Plastic was first invented in 1907.  It didn't come into widespread use until the 1960s.   People my age or younger don't know a world without plastic, but believe it or not, the world survived without it very well until the most recent half-century.   I think we ought to use that as inspiration.  Here's one such inspiration, from the My Plastic Free Life blog:

So when the Monterey Bay Aquarium invited me to come and give a presentation during their Plastic Pollution Summit last week — and as a bonus, sleep overnight in the aquarium in the exhibit of my choice — I knew I had to get moving to find an alternative [to a plastic air mattress] that wouldn’t feel like a cement slab.
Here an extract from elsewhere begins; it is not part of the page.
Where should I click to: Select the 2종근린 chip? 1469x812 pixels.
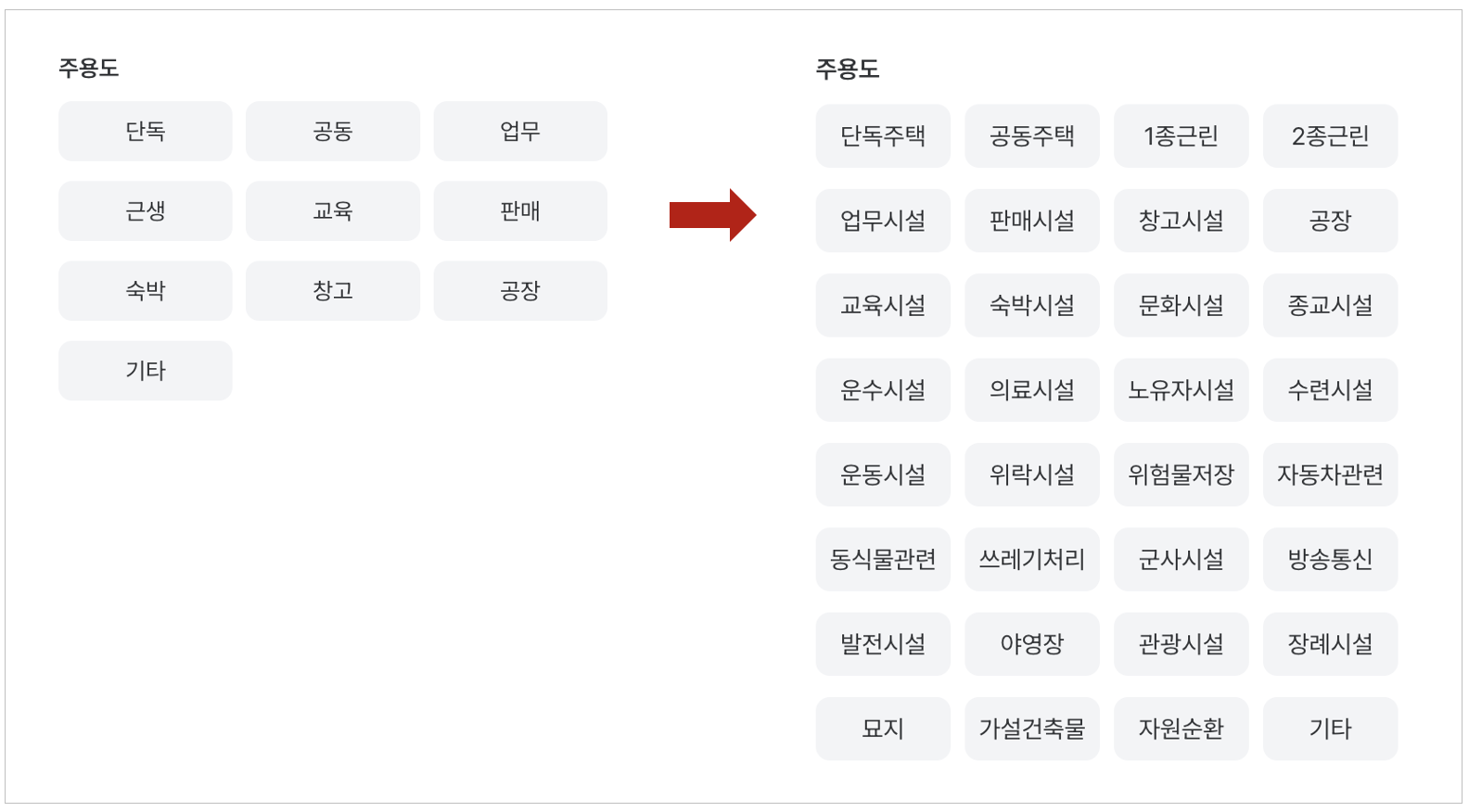(1330, 136)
Sure, I could have looked for a secondhand air mattress or camping cot, but since I was going to be giving a talk on plastic-free living, I wanted to see if a plastic-free alternative existed. So I thought… how did people camp before plastic?

I asked eBay, and eBay answered me with a plethora of of vintage army cots made from wood, metal, and cotton canvas.  Zero plastic. This cot has been around since decades before I was born and is still going strong.
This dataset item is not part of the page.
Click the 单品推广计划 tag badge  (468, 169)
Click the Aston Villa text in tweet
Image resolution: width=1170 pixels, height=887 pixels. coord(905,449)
So I watch Game of Thrones and I'm delighted by the glass jars in the Maester's laboratory, the leather canteens, the fabric tents.   I watch Downton Abbey and love the kitchen scenes (but wish they'd show the compost heaps or trash bins; somehow those never make it onto the camera).  I'll never ride a dragon, but I keep trying to slay the plastic monster, with my glass canning jars and fabric bags at my side.